** Start Passage **
And wow, the comment section did not disappoint. One side came in swinging with the pure rage-post energy of “Repeal section 230!” Another piled on, arguing Meta hides behind the law while awful content spreads, even dropping a Time link like evidence in a reality-show reunion. But the pro-230 crowd fired back just as hard, warning that killing the law would turn the web into a locked-down approval queue where everything gets screened before anyone can speak. One commenter basically shouted, take this away and free speech dies everywhere. Others zoomed in on the algorithm angle: if platforms don’t just host posts but actively push them, should they still get the same protection? That’s the real popcorn debate here — not just what judges did, but whether Big Tech is a passive host or the rowdy DJ of the chaos.

Key Points

  • The article says the district court dismissed the lawsuit as untimely under a two-year statute of limitations and did not mention Section 230.
** End Passage **
** Start Material **
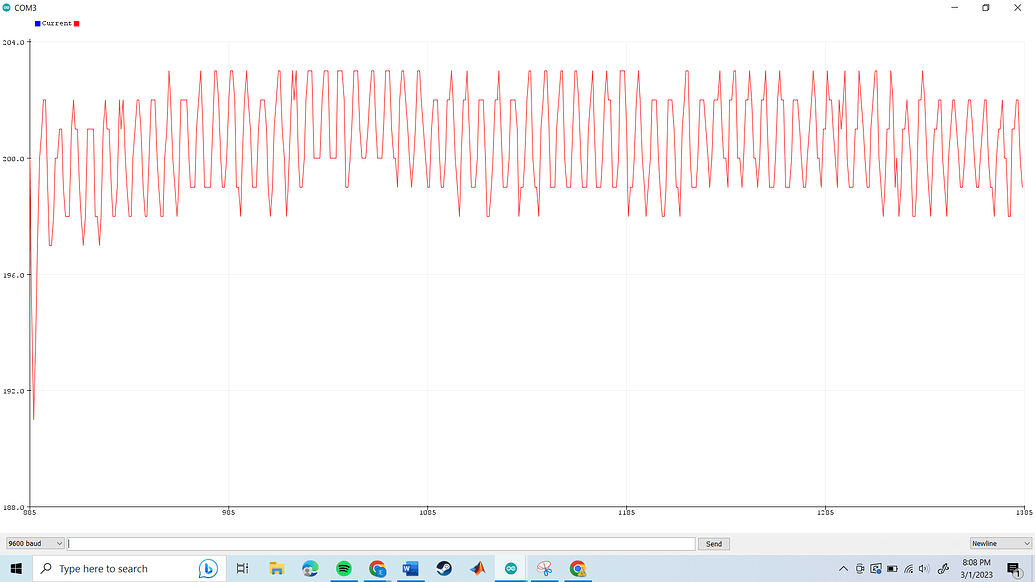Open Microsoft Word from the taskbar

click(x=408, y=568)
** End Material **
** Start Material **
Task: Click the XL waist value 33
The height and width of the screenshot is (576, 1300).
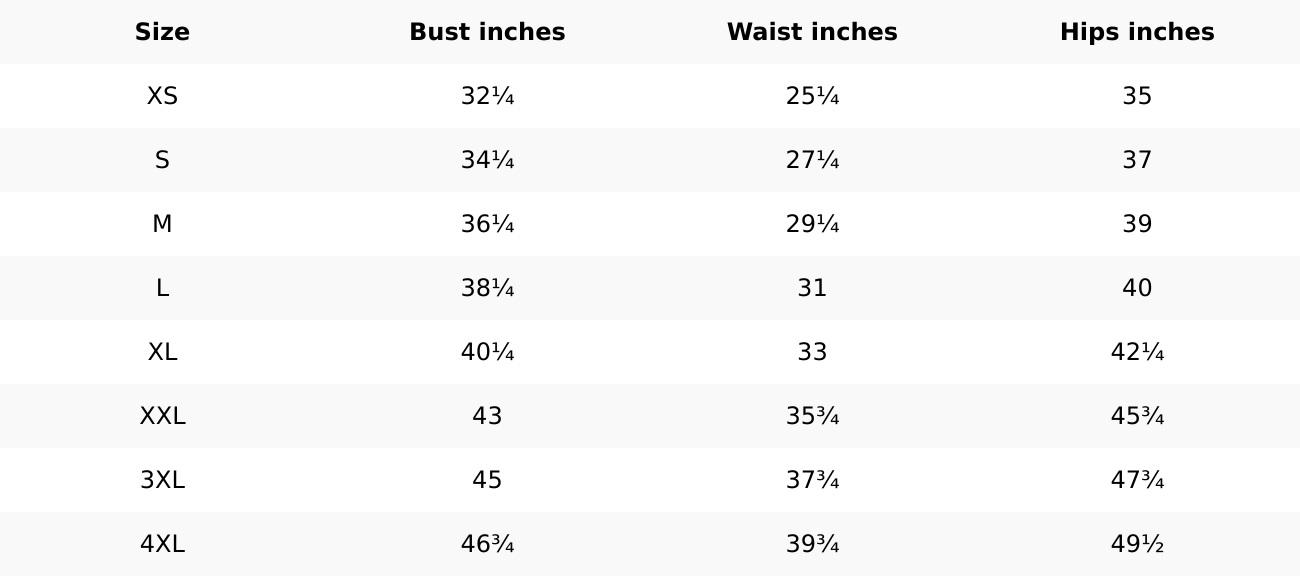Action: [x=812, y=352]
** End Material **
— Task brief —
Extend the passage on the Section 230 comment debate, picking up right after its last line. The rows have nothing to do with what is asked here.

— Reply to the task —
  • The Ninth Circuit panel acknowledged that the district court had not reached the Section 230 issue because of the timeliness dismissal.
  • According to the article, the Ninth Circuit requested supplemental briefing on Section 230 and then performed its own de novo analysis of that issue.
  • The article states that the panel did not engage with the district court’s statute-of-limitations ruling in its opinion.
  • The panel rejected the plaintiffs’ argument that Myanmar law should govern, concluding that Section 230 applies.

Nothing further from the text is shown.